Δ^{4}-Abiraterone

Clinical data
- Other names: D4A; CB-7627; 17-(3-Pyridyl)androsta-4,16-dien-3-one

Identifiers
- IUPAC name (8R,9S,10R,13S,14S)-10,13-Dimethyl-17-pyridin-3-yl-1,2,6,7,8,9,11,12,14,15-decahydrocyclopenta[a]phenanthren-3-one;
- CAS Number: 154229-21-7;
- PubChem CID: 196941;
- ChemSpider: 170572;
- UNII: Z2L6XS2R7H;
- CompTox Dashboard (EPA): DTXSID90934961 ;

Chemical and physical data
- Formula: C_{24}H_{29}NO
- Molar mass: 347.502 g·mol^{−1}
- 3D model (JSmol): Interactive image;
- SMILES C[C@]12CCC(=O)C=C1CC[C@@H]3[C@@H]2CC[C@]4([C@H]3CC=C4C5=CN=CC=C5)C;
- InChI InChI=1S/C24H29NO/c1-23-11-9-18(26)14-17(23)5-6-19-21-8-7-20(16-4-3-13-25-15-16)24(21,2)12-10-22(19)23/h3-4,7,13-15,19,21-22H,5-6,8-12H2,1-2H3/t19-,21-,22-,23-,24+/m0/s1; Key:GYJZZAJJENTSTP-NHFPKVKZSA-N;

= Δ4-Abiraterone =

Chemical compound

Δ^{4}-Abiraterone (D4A; code name CB-7627), also known as 17-(3-pyridyl)androsta-4,16-dien-3-one, is a steroidogenesis inhibitor and active metabolite of abiraterone acetate, a drug which is used in the treatment of prostate cancer and is itself a prodrug of abiraterone (another active metabolite of abiraterone acetate). D4A is formed from abiraterone by 3β-hydroxysteroid dehydrogenase/Δ^{5-4} isomerase (3β-HSD). It is said to be a more potent inhibitor of steroidogenesis than abiraterone, and is partially responsible for the activity of abiraterone acetate.

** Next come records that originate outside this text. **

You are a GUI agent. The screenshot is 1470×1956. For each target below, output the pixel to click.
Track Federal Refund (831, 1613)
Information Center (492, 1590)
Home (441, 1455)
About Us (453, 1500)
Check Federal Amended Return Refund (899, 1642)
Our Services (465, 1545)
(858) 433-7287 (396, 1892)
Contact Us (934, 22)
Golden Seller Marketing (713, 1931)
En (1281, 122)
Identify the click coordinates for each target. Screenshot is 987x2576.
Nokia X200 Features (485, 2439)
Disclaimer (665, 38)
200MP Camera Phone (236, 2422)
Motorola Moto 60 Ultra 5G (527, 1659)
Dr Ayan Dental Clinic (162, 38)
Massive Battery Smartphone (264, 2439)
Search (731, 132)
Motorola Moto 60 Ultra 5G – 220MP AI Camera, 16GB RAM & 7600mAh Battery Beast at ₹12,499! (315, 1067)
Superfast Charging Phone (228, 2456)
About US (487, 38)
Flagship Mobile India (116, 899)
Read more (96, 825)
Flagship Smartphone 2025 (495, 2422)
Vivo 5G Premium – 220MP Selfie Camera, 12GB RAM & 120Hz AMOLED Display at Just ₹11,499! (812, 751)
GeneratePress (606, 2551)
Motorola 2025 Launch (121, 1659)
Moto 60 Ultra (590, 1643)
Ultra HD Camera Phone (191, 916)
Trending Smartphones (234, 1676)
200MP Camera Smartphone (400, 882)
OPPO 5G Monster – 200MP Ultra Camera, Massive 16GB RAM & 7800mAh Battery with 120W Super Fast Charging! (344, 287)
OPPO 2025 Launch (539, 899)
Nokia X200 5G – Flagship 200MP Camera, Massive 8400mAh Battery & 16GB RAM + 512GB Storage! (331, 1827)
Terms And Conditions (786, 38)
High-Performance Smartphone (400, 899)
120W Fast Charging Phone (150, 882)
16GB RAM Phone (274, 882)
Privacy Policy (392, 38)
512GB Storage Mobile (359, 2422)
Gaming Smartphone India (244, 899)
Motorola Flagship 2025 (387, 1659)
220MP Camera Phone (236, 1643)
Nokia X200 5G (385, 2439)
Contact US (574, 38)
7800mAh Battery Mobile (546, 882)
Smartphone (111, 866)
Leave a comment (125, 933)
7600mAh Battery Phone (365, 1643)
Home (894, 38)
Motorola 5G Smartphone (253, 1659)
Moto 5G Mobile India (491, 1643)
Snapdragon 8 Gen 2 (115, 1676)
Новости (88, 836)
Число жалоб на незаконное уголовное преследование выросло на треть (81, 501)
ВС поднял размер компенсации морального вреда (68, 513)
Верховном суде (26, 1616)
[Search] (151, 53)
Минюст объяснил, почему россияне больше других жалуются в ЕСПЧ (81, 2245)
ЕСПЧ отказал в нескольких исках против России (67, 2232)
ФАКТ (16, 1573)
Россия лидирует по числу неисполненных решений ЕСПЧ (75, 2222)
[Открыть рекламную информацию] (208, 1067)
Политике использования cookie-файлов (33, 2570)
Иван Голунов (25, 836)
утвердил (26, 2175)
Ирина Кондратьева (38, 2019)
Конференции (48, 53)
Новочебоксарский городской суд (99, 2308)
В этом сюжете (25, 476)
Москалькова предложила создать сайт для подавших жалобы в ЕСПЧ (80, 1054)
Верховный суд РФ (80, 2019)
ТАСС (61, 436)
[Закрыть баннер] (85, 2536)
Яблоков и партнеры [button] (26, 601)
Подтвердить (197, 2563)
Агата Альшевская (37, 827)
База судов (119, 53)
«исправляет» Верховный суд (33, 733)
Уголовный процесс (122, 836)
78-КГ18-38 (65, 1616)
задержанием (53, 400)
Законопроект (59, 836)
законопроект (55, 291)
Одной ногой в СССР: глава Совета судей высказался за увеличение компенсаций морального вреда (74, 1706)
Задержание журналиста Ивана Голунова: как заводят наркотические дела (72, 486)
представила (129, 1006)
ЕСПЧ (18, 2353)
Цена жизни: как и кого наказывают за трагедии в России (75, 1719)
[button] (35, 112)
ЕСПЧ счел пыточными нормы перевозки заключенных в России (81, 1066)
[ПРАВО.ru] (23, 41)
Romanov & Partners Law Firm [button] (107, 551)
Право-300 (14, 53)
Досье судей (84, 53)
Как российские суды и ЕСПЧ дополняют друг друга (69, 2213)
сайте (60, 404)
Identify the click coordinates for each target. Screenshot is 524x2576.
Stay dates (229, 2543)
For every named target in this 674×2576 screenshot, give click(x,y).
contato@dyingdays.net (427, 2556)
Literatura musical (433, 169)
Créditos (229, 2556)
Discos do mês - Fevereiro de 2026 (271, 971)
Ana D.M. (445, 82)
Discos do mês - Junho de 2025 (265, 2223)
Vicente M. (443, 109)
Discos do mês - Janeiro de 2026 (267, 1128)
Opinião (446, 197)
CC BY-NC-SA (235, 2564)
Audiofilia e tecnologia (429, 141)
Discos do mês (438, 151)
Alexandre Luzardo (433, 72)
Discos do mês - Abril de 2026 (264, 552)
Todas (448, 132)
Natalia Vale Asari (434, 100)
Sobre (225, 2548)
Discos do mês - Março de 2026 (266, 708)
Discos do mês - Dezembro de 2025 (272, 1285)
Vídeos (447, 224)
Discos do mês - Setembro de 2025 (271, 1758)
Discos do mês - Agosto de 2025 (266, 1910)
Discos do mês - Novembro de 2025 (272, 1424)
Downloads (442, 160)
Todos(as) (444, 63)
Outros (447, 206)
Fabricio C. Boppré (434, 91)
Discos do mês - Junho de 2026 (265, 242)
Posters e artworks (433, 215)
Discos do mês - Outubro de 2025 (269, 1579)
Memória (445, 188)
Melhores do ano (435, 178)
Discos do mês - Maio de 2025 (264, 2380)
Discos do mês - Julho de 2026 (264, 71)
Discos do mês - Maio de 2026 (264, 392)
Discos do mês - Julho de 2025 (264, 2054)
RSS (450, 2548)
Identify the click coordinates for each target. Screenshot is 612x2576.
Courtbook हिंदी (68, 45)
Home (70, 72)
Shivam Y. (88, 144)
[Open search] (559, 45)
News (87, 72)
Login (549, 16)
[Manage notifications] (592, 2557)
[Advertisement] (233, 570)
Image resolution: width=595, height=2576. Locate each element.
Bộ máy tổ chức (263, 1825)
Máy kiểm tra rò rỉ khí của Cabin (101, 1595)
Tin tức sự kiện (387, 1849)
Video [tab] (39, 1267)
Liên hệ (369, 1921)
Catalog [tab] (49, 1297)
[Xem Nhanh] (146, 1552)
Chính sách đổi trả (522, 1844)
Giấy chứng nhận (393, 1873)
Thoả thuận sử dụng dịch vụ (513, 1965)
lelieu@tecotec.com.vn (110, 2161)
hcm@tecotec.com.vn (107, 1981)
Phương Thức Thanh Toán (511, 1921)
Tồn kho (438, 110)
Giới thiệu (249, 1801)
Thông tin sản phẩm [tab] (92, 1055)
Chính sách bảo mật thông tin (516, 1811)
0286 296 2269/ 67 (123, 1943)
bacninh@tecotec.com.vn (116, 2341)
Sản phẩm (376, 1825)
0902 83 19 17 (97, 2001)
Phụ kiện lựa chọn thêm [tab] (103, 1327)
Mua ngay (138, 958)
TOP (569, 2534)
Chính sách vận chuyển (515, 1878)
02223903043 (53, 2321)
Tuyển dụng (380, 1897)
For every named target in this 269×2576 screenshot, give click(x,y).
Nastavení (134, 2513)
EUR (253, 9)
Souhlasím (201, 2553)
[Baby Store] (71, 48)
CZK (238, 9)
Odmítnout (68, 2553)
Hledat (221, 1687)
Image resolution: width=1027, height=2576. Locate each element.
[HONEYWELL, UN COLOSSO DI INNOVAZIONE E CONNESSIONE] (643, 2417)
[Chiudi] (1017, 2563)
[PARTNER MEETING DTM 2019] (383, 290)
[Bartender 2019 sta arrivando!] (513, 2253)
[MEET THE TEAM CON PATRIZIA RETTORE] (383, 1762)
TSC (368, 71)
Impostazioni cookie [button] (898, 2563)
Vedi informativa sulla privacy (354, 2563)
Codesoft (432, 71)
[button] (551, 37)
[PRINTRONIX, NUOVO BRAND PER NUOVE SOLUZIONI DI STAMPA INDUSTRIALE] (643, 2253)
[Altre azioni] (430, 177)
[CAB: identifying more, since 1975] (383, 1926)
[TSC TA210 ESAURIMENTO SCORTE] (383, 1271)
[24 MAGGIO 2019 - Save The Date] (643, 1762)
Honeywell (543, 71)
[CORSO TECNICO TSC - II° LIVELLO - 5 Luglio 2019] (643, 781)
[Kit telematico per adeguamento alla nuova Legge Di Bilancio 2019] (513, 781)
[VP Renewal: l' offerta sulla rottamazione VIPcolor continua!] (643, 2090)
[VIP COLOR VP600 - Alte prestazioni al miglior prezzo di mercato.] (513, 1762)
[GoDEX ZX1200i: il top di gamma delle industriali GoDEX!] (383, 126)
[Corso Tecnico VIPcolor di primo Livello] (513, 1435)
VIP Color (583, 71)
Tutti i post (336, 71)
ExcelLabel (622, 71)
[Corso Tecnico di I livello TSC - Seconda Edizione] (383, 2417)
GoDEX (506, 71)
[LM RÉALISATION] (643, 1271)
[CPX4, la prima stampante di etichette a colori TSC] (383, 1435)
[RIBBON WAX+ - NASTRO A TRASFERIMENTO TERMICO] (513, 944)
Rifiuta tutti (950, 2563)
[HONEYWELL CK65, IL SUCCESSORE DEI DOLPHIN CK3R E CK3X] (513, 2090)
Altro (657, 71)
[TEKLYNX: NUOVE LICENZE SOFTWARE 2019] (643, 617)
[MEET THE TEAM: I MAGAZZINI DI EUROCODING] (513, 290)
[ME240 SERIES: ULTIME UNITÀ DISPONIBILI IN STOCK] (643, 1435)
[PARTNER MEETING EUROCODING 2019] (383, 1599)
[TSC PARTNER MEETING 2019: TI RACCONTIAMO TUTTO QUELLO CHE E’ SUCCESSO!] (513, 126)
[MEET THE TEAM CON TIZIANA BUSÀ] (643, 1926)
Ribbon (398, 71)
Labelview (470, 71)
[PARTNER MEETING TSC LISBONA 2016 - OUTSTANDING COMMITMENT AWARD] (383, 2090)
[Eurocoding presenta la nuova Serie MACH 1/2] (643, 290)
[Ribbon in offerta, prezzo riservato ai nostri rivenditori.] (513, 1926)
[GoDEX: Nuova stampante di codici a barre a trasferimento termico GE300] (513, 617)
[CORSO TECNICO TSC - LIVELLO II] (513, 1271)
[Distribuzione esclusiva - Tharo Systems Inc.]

D4A is specifically an inhibitor of CYP17A1 (17α-hydroxylase/17,20-lyase), 3β-HSD, and 5α-reductase. In addition, it has also been found to act as a competitive antagonist of the androgen receptor (AR), with potency reportedly comparable to that of enzalutamide. However, the initial 5α-reduced metabolite of D4A, 3-keto-5α-abiraterone, is an agonist of the AR, and has been found to stimulate prostate cancer progression. The formation of this metabolite can be blocked by the coadministration of dutasteride, a selective and highly potent 5α-reductase inhibitor, and the addition of this medication may improve the effectiveness of abiraterone acetate in the treatment of prostate cancer.